In Assam among all the productive sectors, agriculture makes the highest contribution to its domestic sectors, accounting for more than a third of Assam's income and employs 69% of workforce. Assam's biggest contribution to the world is Assam tea. It has its own variety, Camellia sinensis var. assamica. The state produces rice, rapeseed, mustard seed, jute, potato, sweet potato, banana, papaya, areca nut, sugarcane and turmeric.

Assam's agriculture is yet to experience modernisation in a real sense. With implications for food security, per capita food grain production has declined in the past five decades. Productivity has increased marginally, but is still low compared to highly productive regions. For instance, the yield of rice (a staple food of Assam) was just 1531 kg per hectare against India's 1927 kg per hectare in 2000–01 (which itself is much lower than Egypt's 9283, US's 7279, South Korea's 6838, Japan's 6635 and China's 6131 kg per hectare in 2001). On the other hand, after having strong domestic demand, and with 1.5 million hectares of inland water bodies, numerous rivers and 165 varieties of fishes, fishing is still in its traditional form and production is not self-sufficient.

Floods in Assam greatly affect the farmers and the families dependent on agriculture because of large-scale damage of agricultural fields and crops by flood water. Every year, flooding from the Brahmaputra and other rivers deluges places in Assam. The water levels of the rivers rise because of rainfall resulting in the rivers overflowing their banks and engulfing nearby areas.

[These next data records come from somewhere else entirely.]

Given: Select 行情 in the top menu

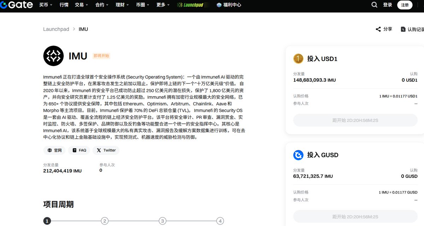Looking at the screenshot, I should point(64,5).
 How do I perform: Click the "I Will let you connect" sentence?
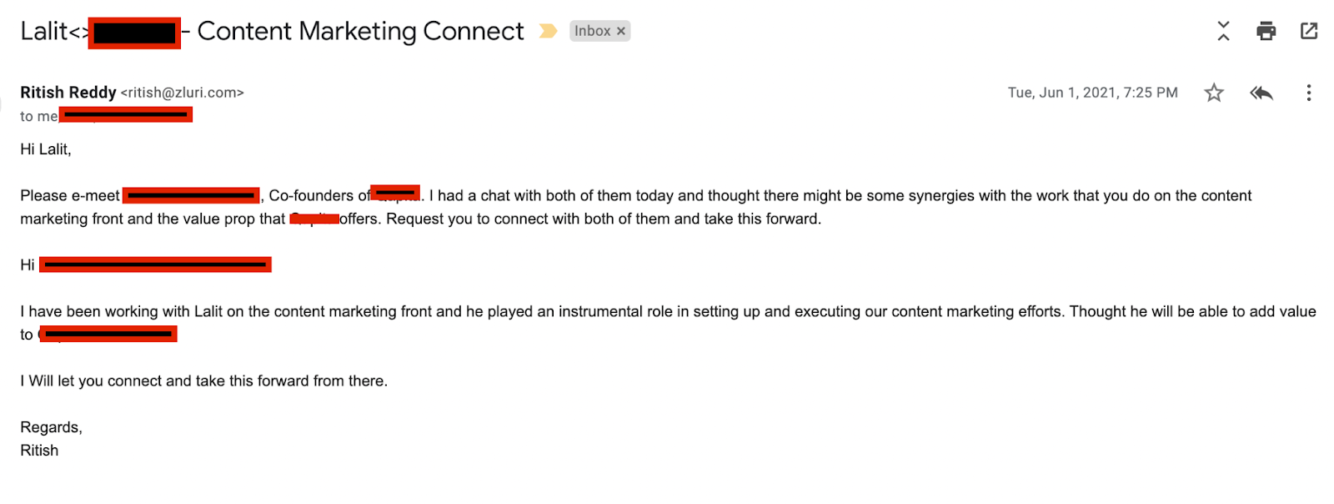coord(204,381)
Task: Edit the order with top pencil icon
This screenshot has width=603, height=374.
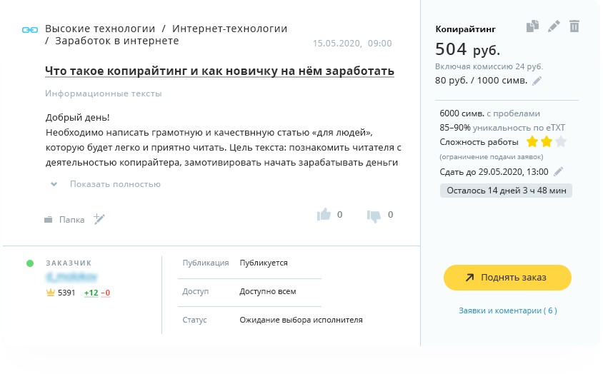Action: [x=554, y=26]
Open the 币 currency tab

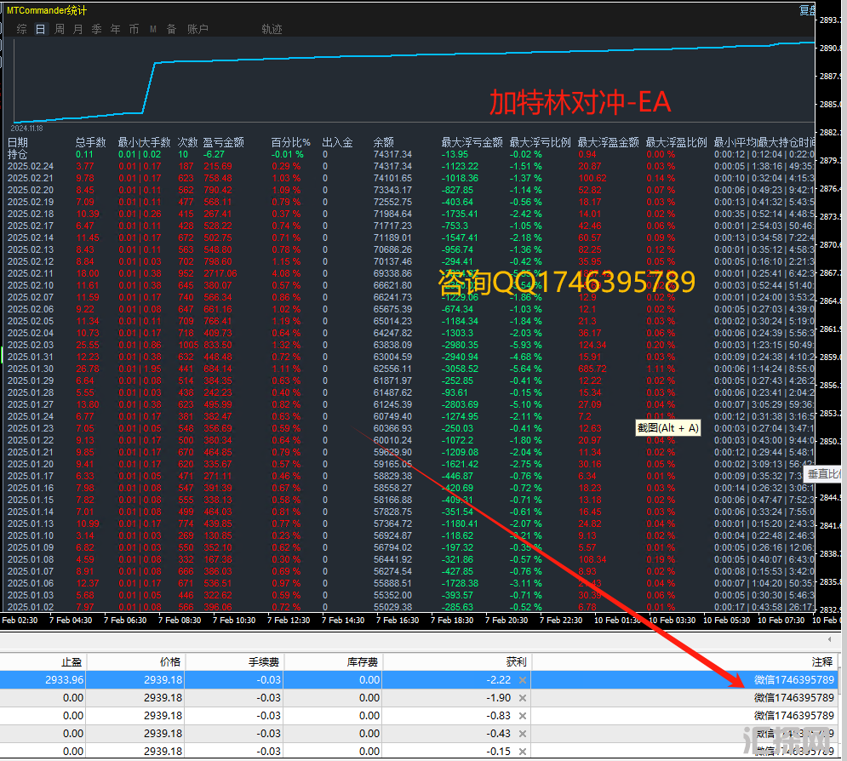pyautogui.click(x=134, y=29)
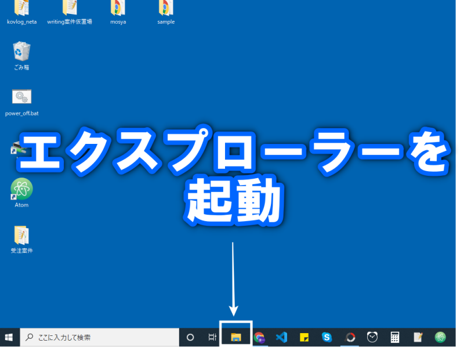Select the kovlog_neta folder

21,9
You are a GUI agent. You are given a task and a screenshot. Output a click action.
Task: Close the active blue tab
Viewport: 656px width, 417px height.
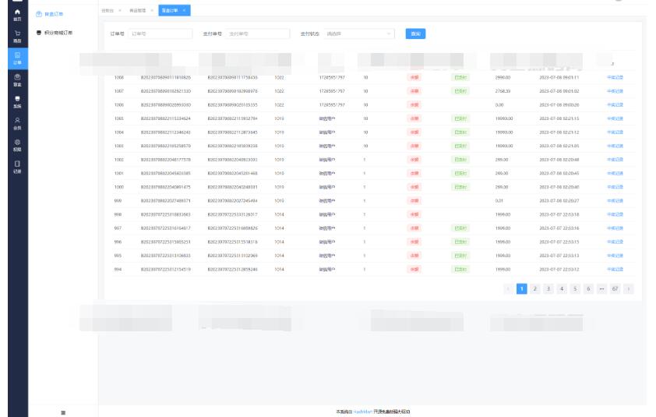(184, 10)
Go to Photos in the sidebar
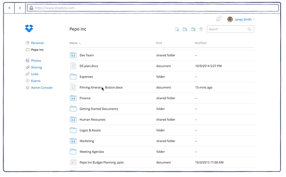 coord(36,60)
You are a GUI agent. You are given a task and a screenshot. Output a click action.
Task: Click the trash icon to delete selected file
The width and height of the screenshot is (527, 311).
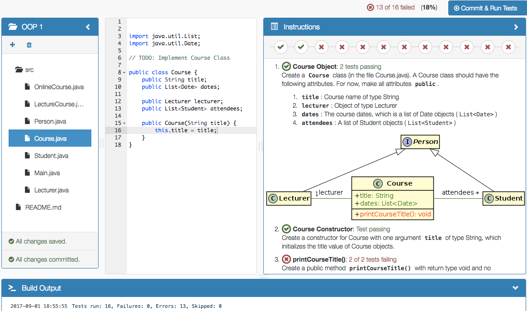click(29, 44)
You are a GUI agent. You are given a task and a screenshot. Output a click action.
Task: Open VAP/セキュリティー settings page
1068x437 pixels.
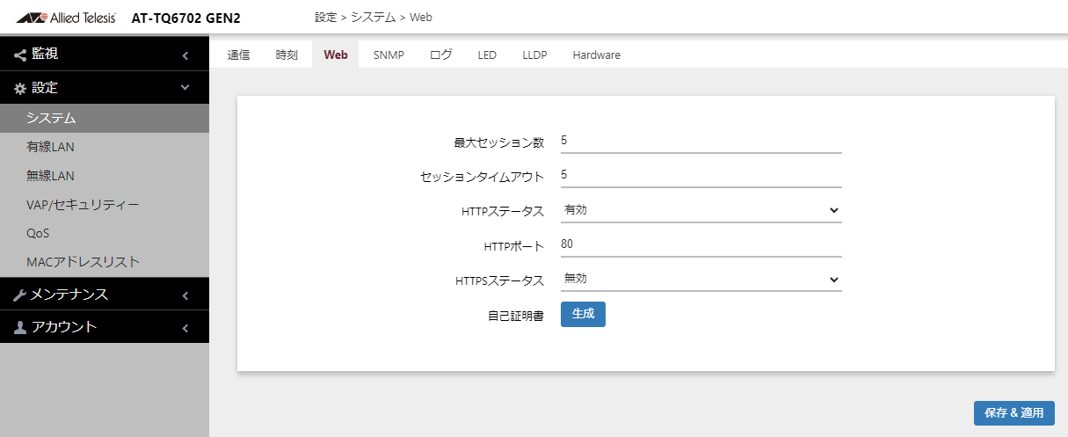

Apart from houses and livestock being washed away by flood water, bridges, railway tracks and roads are also damaged by the calamity, which causes communication breakdown in many places. Fatalities are also caused by the natural disaster in many places of the state.

Industry 
Handlooms and handicrafts are traditional industries that continue to survive, especially among rural women, in the state.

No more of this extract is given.